▶ [Passage provided]
====================
Their not allowed on Las Vegas Blvd. or to work shows.
Everything else is fair game.
They are to have a JW foreman supervising.
Reality is a crew may be on their own while the foreman is back at the company office.

It's where they put the electricians already working with a few years experience. But don't have enough documented experience, can't pass the county journeyman exam, or can't pass the halls JW tests. Most of them have no formal training and only learned on the job.

It's a way to get more dues and undercut the JW's.
We have almost 900 JW's on book 1.
Yet 12 total CE/CW's on book 1.

They are sold on the idea that they can move into a JW place later here.
Does not happen much. 

They are advertised to EC's that inquire about joining as "cheap IBEW labor".


----------



## Switchgear277 (Mar 18, 2017)

ok I got you I remember the teacher mentioned this . 

Our local has a thing called labor history witch is two years prior to 1st year apprentice , we’re you are not indentured and you just learn about 
History of ibew and the labor movement .

You go to school and contractors can pull you your pretty much cheap labor and you don’t get any benifits 
Till you become indentured as 1st year apprentice .

Their is no b or residential division 

The (a )members do residential for the contractors that get residential jobs same pay as commercial industrial .


----------



## Switchgear277 (Mar 18, 2017)

So how local did labor history in order not to do the cw program 
Bc they felt like it could undercut the jw program . I guess it pleases the io and we didn’t have to do the very program


----------



## active1 (Dec 29, 2009)
====================
(Saved data entries)
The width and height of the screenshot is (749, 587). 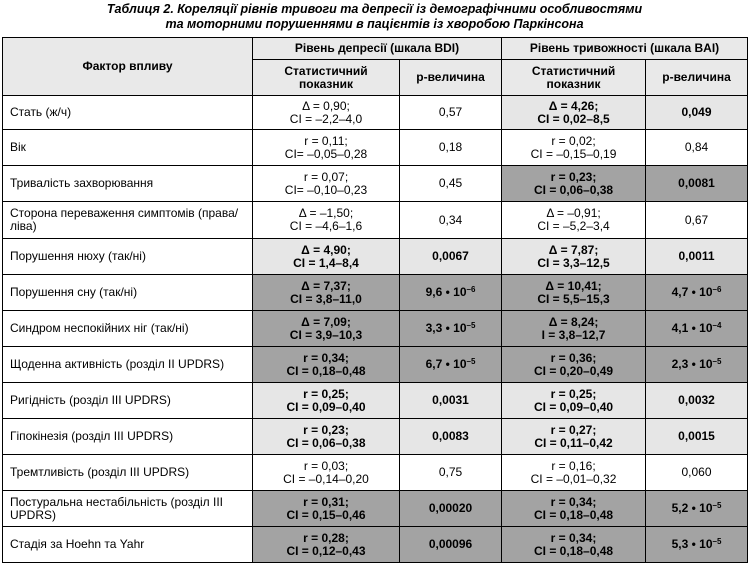 What do you see at coordinates (692, 292) in the screenshot?
I see `anxiety-p-value: 4,7 • 10` at bounding box center [692, 292].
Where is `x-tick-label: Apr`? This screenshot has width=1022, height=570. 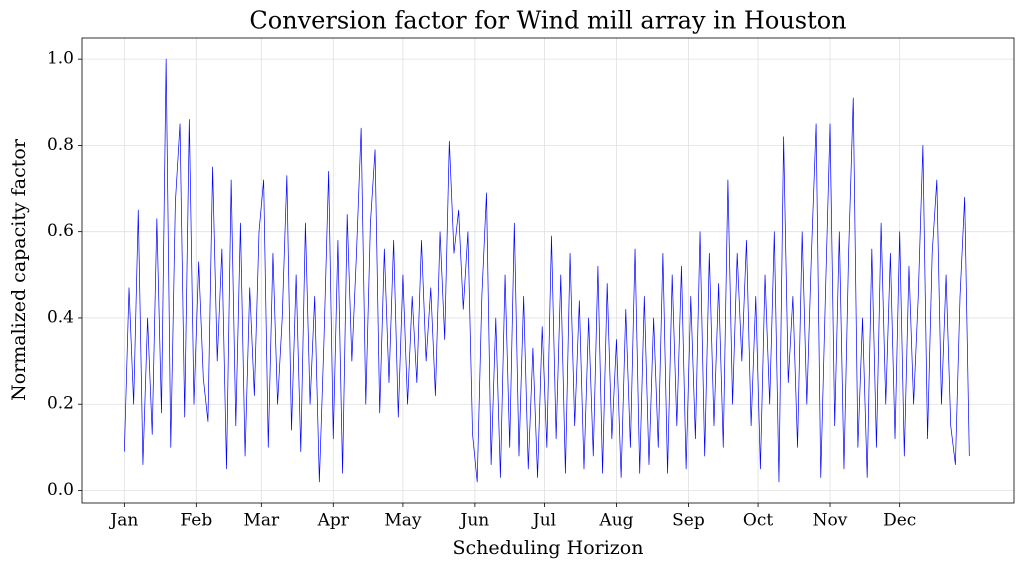 x-tick-label: Apr is located at coordinates (334, 521).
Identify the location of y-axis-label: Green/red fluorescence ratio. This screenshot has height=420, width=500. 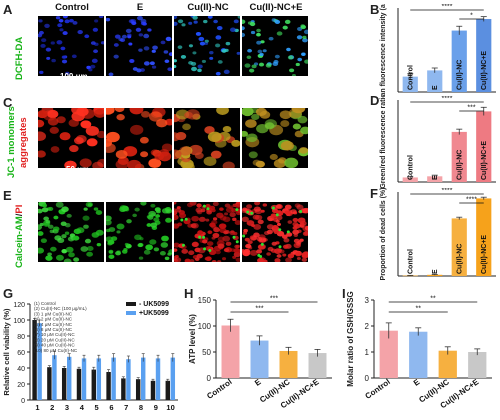
(384, 142).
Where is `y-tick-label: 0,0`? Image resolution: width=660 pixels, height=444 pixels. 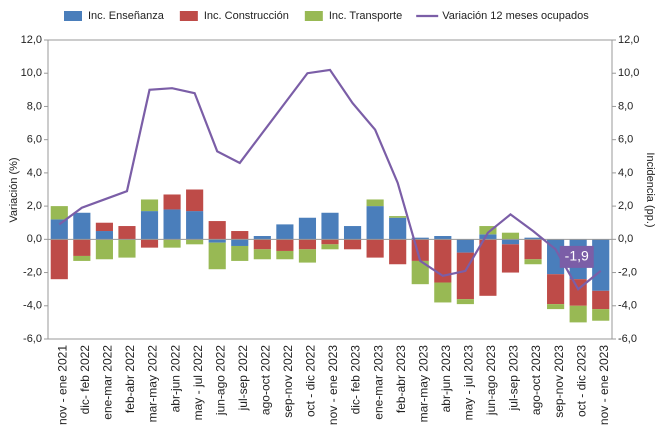 y-tick-label: 0,0 is located at coordinates (34, 239).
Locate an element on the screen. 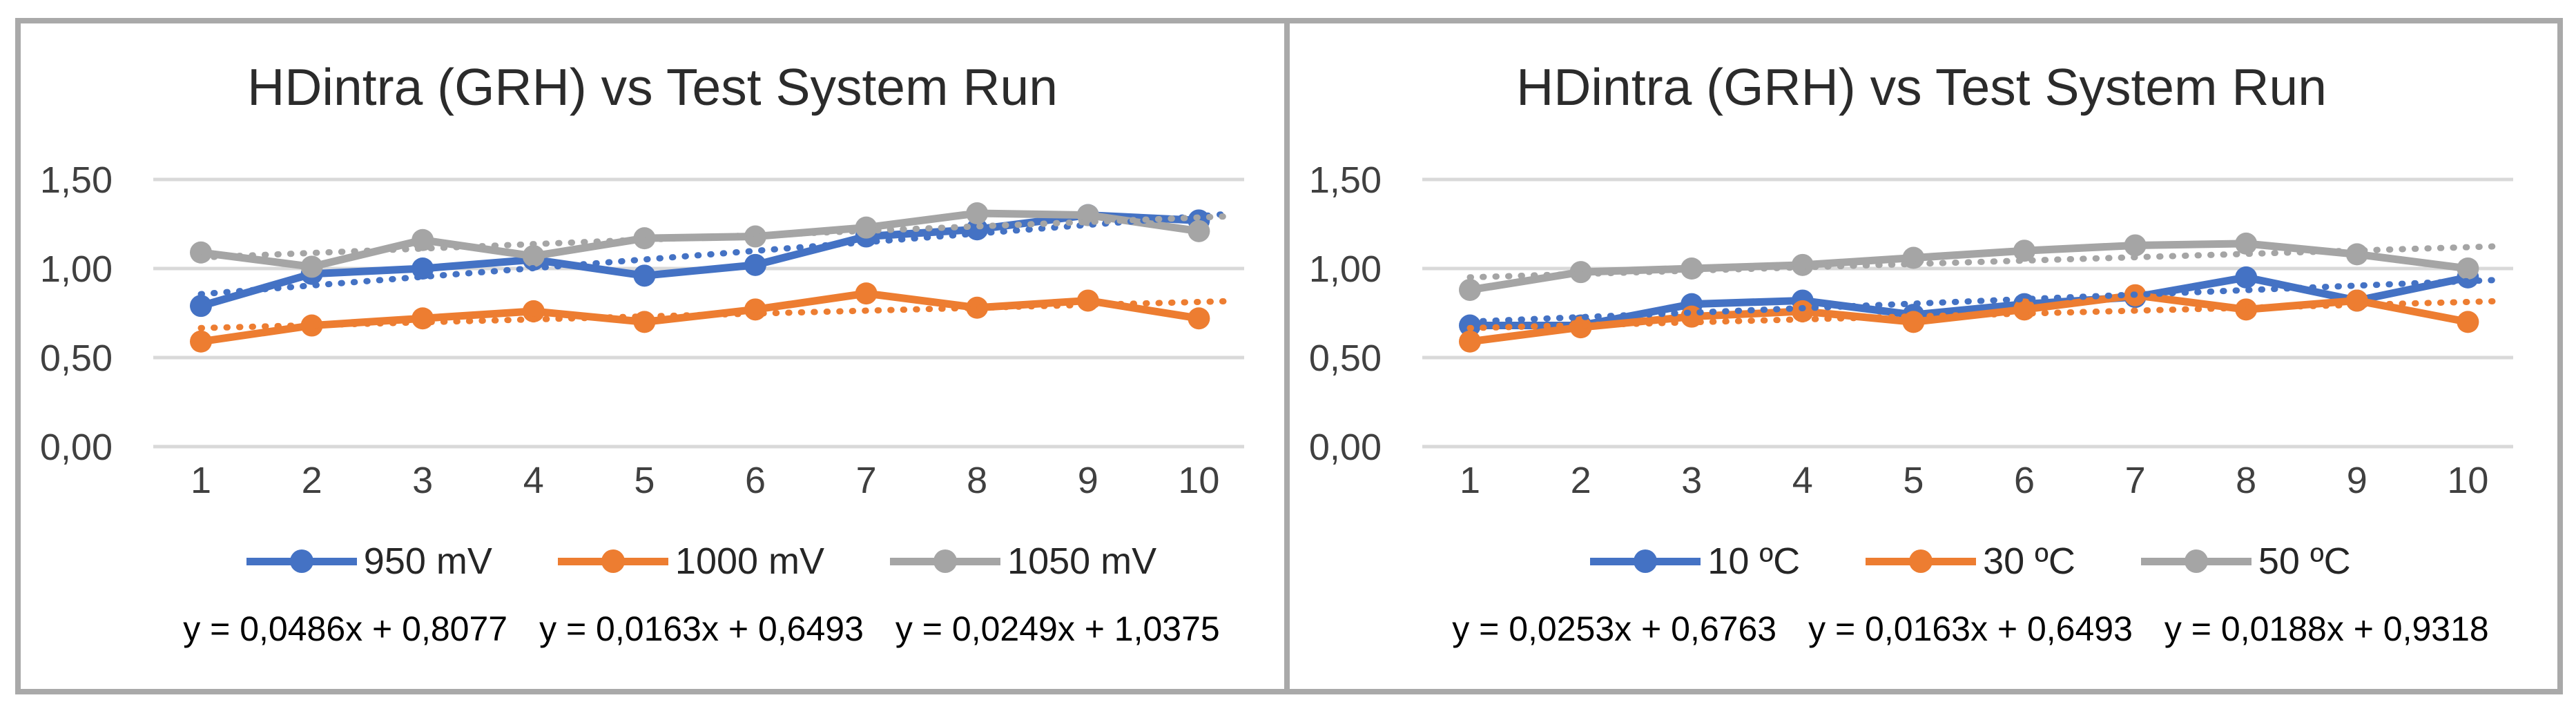  legend-label: 1050 mV is located at coordinates (1082, 561).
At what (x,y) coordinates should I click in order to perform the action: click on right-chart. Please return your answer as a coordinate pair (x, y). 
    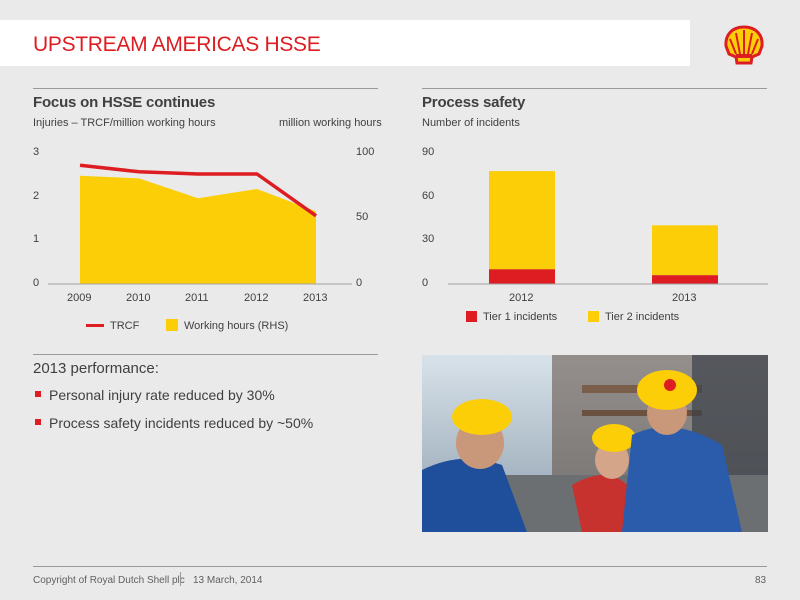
====================
▶ [Work to be completed] Copy word for word the stretch of the IBEW forum thread from "We have almost" through "not happen much.".

▶ [Task response]
We have almost 900 JW's on book 1.
Yet 12 total CE/CW's on book 1.

They are sold on the idea that they can move into a JW place later here.
Does not happen much.